So essentially, at some point in your twenties, you should expect to face your quarter life crisis. *** MASSIVE HIGH FIVE – MINE TURNED UP JUST ON TIME ***. So, if it’s any consolation, it’s not just you. You are certainly not alone. Yeah, sure, I know everybody else looks like they have it all together…but you’re just looking at their Instagram. You’re seeing all of the photoshopped moments. They probably aren’t eating gourmet cupcakes every single day at work. Their beautiful body-building boyfriend probably isn’t quite as perfect as he looks (at least not 24/7). Their hot photos of their night out in London look amazing, but they are still most likely waking up hungover and headachey, freaking out about their work meeting the next day. You see, the truth is, and what I am quickly coming to realise, is that nobody has it all together in their twenties. It’s just not possible.

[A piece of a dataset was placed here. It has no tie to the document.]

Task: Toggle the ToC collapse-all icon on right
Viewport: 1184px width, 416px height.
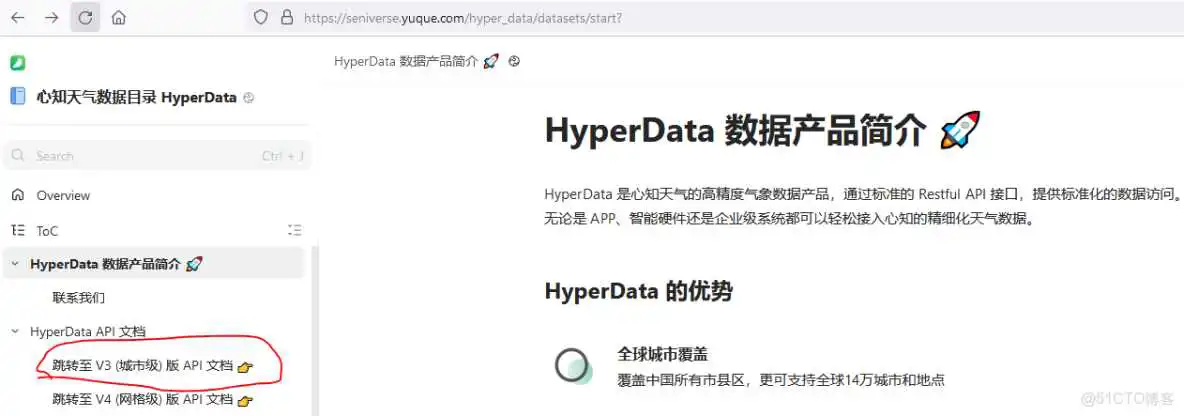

It is hard. We forget to reassure each other that it’s okay to be struggling. We aren’t reassured that it’s okay to feel overwhelmed, and that it’s completely normal to feel lost, especially when we are trying to figure out so many things. Our twenties are basically our second adolescence. You are changing literally every minute of every day. It’s like facing puberty a second time, but this time, it’s the adult kind of puberty. We already have the bra and tampons, now we have to find the money and the job.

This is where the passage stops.